══ Records for the task ══

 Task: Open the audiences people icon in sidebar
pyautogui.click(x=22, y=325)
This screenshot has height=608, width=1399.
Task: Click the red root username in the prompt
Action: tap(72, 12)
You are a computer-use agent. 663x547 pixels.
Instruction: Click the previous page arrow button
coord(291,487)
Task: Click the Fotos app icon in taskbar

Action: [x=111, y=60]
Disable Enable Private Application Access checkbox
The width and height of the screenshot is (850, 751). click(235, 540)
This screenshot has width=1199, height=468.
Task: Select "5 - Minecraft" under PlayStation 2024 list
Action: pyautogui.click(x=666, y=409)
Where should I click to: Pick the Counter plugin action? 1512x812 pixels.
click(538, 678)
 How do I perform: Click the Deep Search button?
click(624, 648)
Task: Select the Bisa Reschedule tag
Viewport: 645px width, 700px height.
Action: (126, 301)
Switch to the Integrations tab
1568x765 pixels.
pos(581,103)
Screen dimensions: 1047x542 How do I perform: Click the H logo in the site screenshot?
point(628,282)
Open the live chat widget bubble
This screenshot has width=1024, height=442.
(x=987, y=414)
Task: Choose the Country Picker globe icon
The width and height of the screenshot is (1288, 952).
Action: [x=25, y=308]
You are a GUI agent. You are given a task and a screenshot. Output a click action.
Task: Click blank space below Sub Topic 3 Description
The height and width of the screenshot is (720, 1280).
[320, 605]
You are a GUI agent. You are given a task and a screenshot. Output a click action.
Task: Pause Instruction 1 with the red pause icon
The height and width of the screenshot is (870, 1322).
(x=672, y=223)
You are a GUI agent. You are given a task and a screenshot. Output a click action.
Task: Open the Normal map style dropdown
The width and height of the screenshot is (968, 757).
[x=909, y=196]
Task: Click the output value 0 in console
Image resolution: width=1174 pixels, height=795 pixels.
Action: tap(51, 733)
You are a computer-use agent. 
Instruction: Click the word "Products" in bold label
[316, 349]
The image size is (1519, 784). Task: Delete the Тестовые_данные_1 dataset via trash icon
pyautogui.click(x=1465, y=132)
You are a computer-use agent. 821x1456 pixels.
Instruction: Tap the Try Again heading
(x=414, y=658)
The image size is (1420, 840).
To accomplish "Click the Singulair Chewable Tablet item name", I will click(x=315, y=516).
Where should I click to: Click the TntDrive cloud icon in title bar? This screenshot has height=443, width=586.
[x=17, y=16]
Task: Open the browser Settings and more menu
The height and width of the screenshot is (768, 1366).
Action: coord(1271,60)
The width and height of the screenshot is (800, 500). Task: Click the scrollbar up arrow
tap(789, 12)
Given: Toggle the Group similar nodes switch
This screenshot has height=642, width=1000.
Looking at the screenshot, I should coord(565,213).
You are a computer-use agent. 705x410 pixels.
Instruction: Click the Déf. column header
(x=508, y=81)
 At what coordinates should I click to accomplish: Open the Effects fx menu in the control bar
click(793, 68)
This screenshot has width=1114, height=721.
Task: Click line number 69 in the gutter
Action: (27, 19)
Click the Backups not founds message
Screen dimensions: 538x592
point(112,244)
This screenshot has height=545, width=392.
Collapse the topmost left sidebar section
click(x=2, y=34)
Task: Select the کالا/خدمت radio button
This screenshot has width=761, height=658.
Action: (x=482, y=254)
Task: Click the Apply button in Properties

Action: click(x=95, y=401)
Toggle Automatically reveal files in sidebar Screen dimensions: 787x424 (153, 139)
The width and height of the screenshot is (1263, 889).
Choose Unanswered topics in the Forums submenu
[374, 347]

═══

• _Work item_:
Return only the part of the records above that opens with the line containing "Given: Toggle the Group similar nodes switch" and closes with the line containing "This screenshot has height=545, width=392.", ends included.

• _The completed task_:
Given: Toggle the Group similar nodes switch
This screenshot has height=642, width=1000.
Looking at the screenshot, I should coord(565,213).
You are a computer-use agent. 705x410 pixels.
Instruction: Click the Déf. column header
(x=508, y=81)
 At what coordinates should I click to accomplish: Open the Effects fx menu in the control bar
click(793, 68)
This screenshot has width=1114, height=721.
Task: Click line number 69 in the gutter
Action: (27, 19)
Click the Backups not founds message
Screen dimensions: 538x592
point(112,244)
This screenshot has height=545, width=392.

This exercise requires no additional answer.